--- START OF Text segment ---

Medardo Rosso: Pioneer of Modern Sculpture

Gloria Moure (Ed), with contributions by Umberto Boccioni, Dirk Braeckman, Johan de Smet

MSK Gent & Polígrafa, 2020

55,00

Out of stock

The Italian artist Medardo Rosso (1858-1928) is undoubtedly the great pioneer of modern sculpture. Despite the historiographic blindness that persisted for decades, its importance has been recognized by the artists of its time and by the leading figures of 20th century art. Degas, Boccioni (who made him a benchmark for Futurist sculpture), Brancusi, Giacometti, Fontana, Anselmo, Thomas Schütte and Juan Muñoz have recognized the lasting importance of his legacy.
Through a wide selection of his sculptures, almost all of his photographs and drawings, his writings and letters, this comprehensive monograph highlights the complexity of Rosso’s creative process and, especially, his exploration of the limits of form and materiality.

--- END OF Text segment ---

» Problem details
In the book listing on Medardo Rosso, what years of birth and death are given for him?

--- START OF Extracted entries ---

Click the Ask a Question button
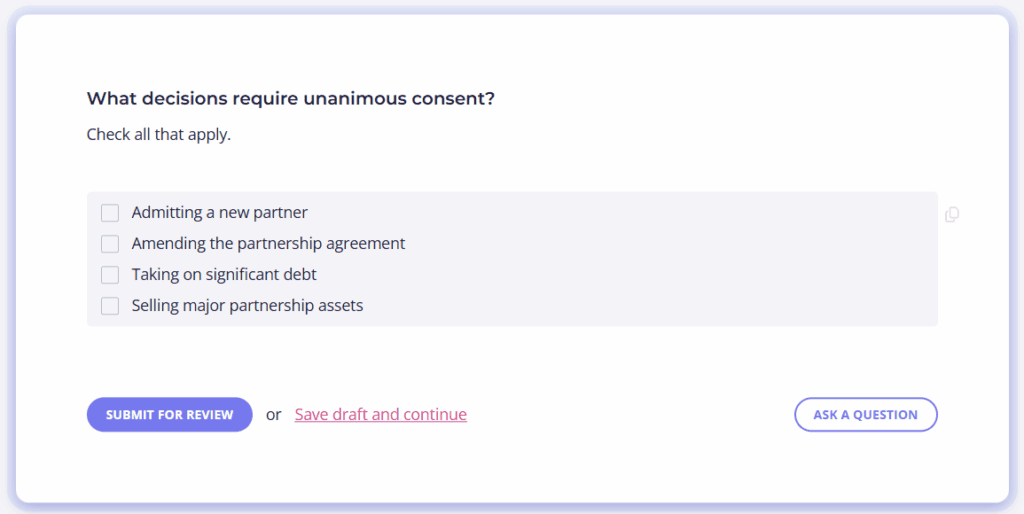1024x514 pixels. 866,415
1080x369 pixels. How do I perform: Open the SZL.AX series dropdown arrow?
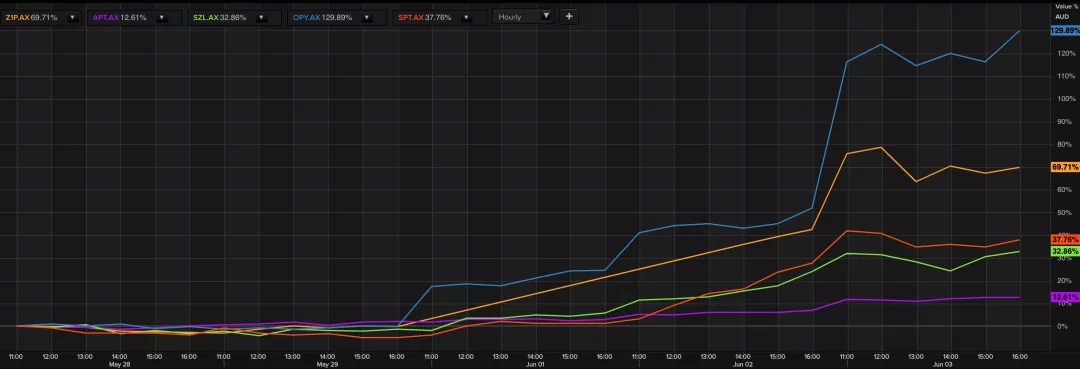[x=261, y=17]
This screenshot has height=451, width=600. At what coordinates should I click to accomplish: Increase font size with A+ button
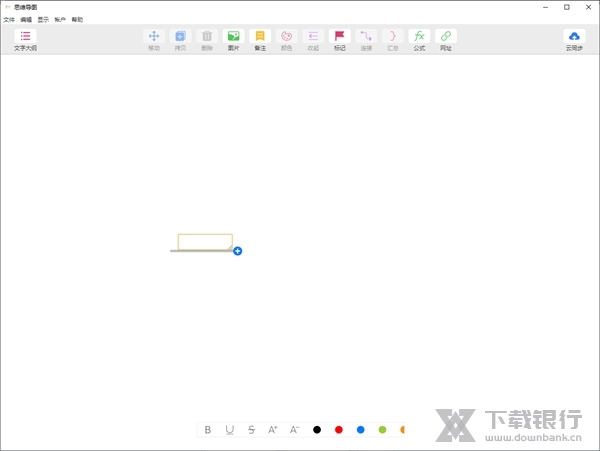pos(273,430)
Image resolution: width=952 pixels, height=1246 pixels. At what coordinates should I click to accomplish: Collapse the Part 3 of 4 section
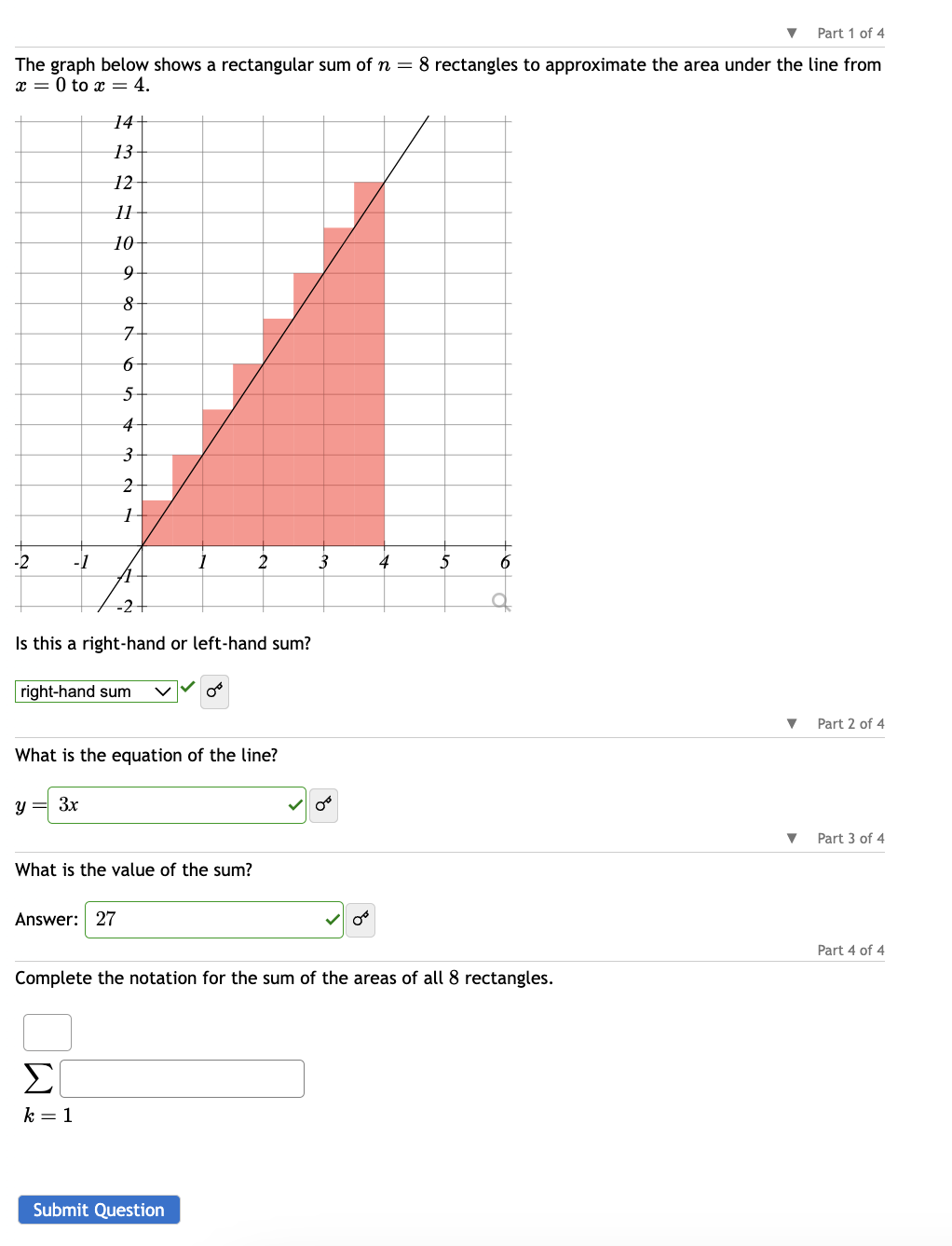coord(791,838)
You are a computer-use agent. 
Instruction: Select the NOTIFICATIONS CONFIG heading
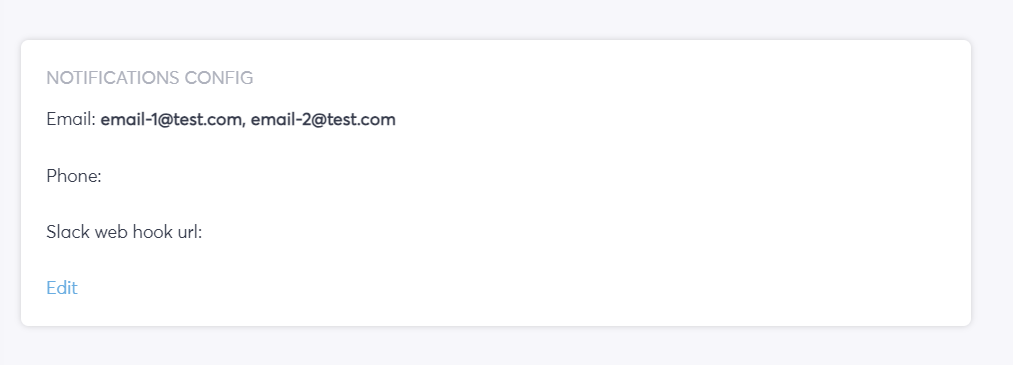[x=150, y=78]
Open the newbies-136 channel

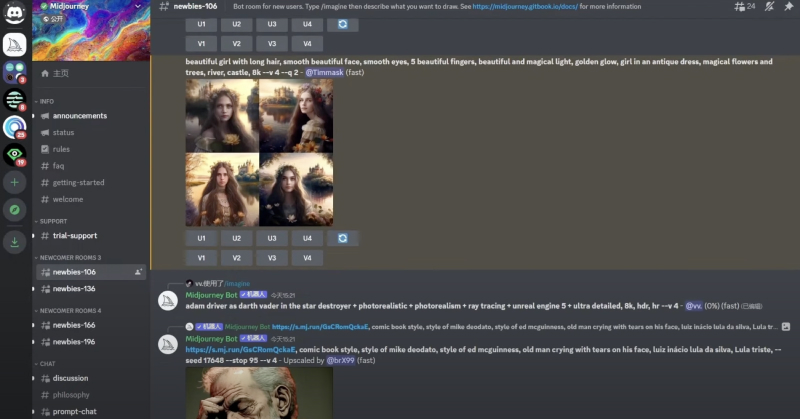[74, 289]
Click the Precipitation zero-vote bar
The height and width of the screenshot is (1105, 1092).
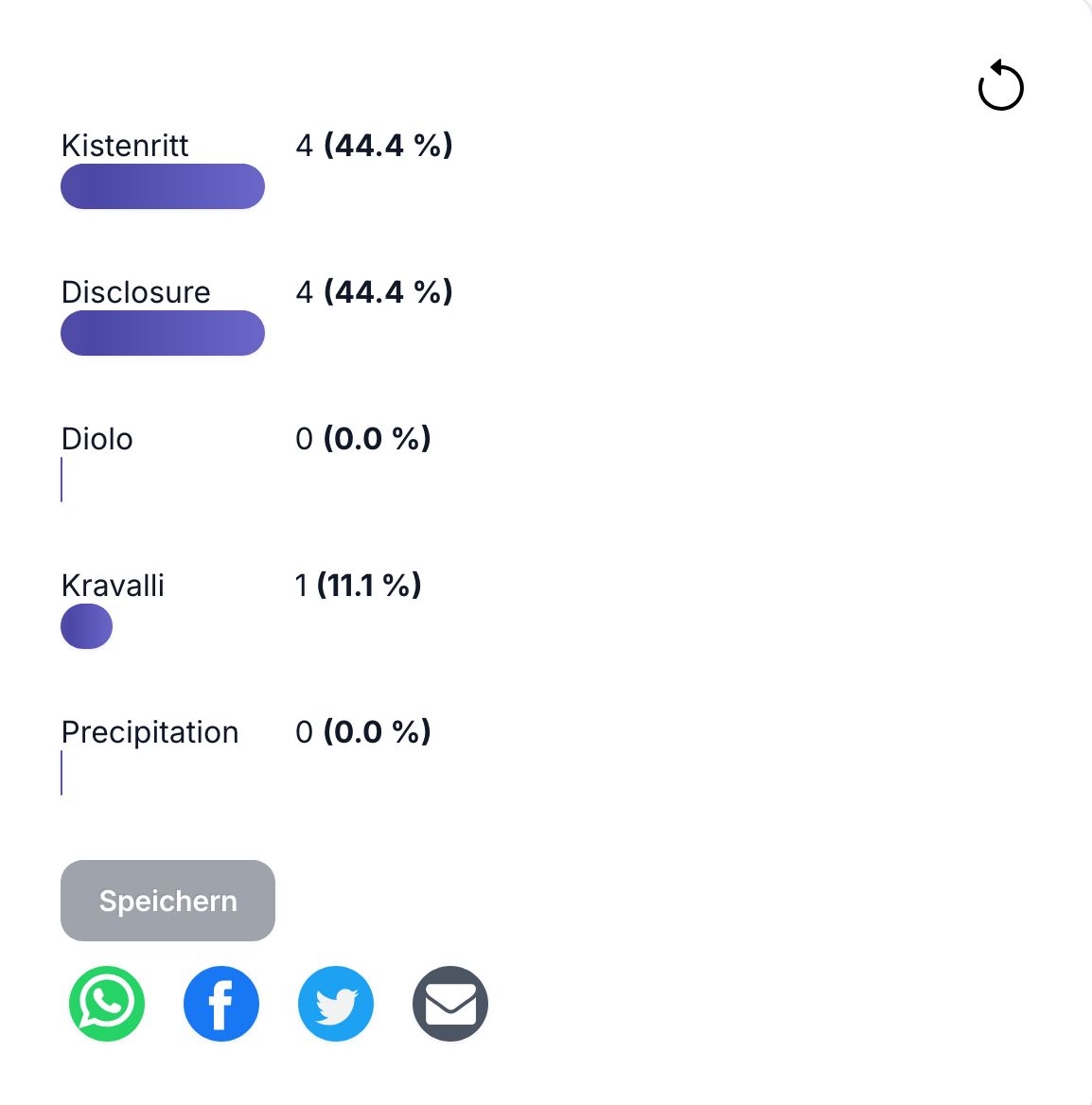click(x=62, y=773)
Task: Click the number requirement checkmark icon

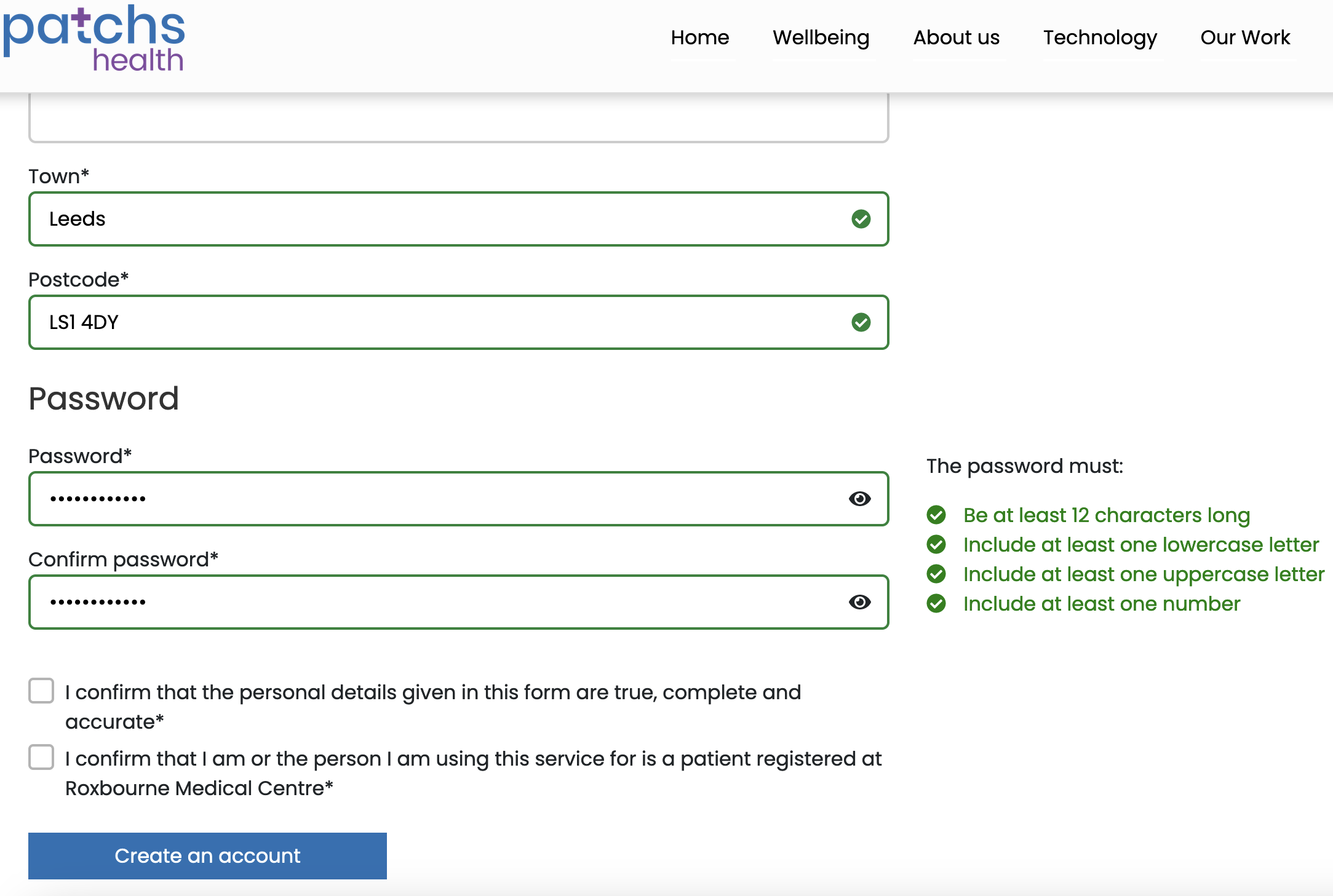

--- END OF Extracted entries ---

» Answer to the problem
1858 and 1928.